Love and Death on Long Island
Giles De’Ath (John Hurt) is a very proper English gentleman. He is a widower with precise notions about what is and what is not acceptable in this modern world. So it is terrifically surprising (to him most of all) when he chances upon a bad American movie in which he spies one Ronnie Bostock (Jason Priestley). Giles is instantly fascinated. This fascination turns into obsession as he makes his way to the States, determined to meet this beautiful young man. Priestly is quite good as well as the rather dim Ronnie who has more depth than one might imagine, but it’s Hurt that makes the film. Giles’ adoration of Ronnie takes the place of all else in his lonely widower’s existence and Hurt makes us believe it, makes us almost understand what he is looking for and why he’ll go so far out of his staid routine to find it. This one is something of a sleeper – it never really got much attention, but is as poignant a love story as you’ll find on the big screen anywhere.

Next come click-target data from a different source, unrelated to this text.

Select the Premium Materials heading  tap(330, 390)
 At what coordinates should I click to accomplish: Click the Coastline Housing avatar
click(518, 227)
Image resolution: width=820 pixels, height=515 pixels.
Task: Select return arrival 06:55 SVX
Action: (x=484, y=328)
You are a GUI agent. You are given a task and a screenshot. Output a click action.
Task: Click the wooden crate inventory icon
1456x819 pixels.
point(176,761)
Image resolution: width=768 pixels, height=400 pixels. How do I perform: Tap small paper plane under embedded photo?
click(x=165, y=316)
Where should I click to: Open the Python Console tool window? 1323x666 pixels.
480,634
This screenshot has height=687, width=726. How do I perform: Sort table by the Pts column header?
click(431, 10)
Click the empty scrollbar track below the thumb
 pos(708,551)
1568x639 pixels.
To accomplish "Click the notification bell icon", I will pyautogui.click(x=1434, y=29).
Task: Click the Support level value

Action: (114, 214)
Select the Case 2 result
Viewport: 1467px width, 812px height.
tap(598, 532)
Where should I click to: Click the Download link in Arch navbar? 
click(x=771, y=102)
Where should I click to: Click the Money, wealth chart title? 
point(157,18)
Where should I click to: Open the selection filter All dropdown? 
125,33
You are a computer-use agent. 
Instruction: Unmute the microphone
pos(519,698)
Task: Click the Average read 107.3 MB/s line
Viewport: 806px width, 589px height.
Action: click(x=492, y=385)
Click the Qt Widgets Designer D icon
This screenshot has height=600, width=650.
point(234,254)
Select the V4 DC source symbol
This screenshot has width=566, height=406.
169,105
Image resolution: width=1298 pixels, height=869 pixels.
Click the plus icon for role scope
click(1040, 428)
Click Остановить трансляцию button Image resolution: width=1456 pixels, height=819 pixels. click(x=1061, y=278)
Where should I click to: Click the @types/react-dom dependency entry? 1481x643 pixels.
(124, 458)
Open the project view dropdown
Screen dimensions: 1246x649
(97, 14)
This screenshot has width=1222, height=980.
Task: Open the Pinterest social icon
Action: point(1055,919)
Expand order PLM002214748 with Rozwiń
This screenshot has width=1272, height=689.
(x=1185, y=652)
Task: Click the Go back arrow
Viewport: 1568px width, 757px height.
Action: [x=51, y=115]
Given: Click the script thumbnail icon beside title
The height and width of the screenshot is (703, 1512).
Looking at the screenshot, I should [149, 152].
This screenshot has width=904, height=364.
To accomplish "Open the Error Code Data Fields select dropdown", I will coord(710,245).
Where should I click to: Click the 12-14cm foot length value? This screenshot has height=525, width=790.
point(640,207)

This fine film primarily focuses on the struggle of a young family to make a new life for themselves in New York City. Parents Johnny and Sarah (Paddy Considine and Samantha Morton) are emotionally and financially battered before they ever arrive, with the loss of their son clouding every moment. The love story in this film is an undercurrent. It almost never rises to the surface to take center stage. Nevertheless, it is upon this foundation which the entire movie rests. Johnny and Sarah have a rock solid marriage, something not all that common in movies these days (or maybe ever). There is never really a question of him straying despite their various hardships. There’s never really a question of her turning her back on him despite her own grief. They are a couple – that they will stay that way underpins the entire film. The love story is what allows the rest of the movie to play out on solid ground, to be believable and feel real.
Honorable Mentions
There are two films that I dearly love, but it has been too long since I saw either one to give more than my impressions from that time – I may be seeing them through rose colored, romantic movies glasses.
A Little Romance
In her very first film, Diane Lane stars as an American girl who meets a French boy and they have, well, a little romance. Sweet and filled with everything young girls love; this is a film I watched as often as it was on HBO when I was a kid.
This is My Father
James Caan stars as a man looking for the truth about his father, that truth being revealed in Ireland as a tale of a love not permitted or accepted in its time and place. Aidan Quinn stars in the series of flashbacks that tell this sad and lovely story. This is one of those movies that caught me completely by surprise with its depth and the caliber of its performances. A little lost gem if there ever was one.
And there you have it, a collection of movies with love at their very core. They aren’t your typical “Love Stories”, no, but each has something to offer, some wisdom about the vast diversity that exists in human beings when it comes to that enigma that is “love”. Enjoy!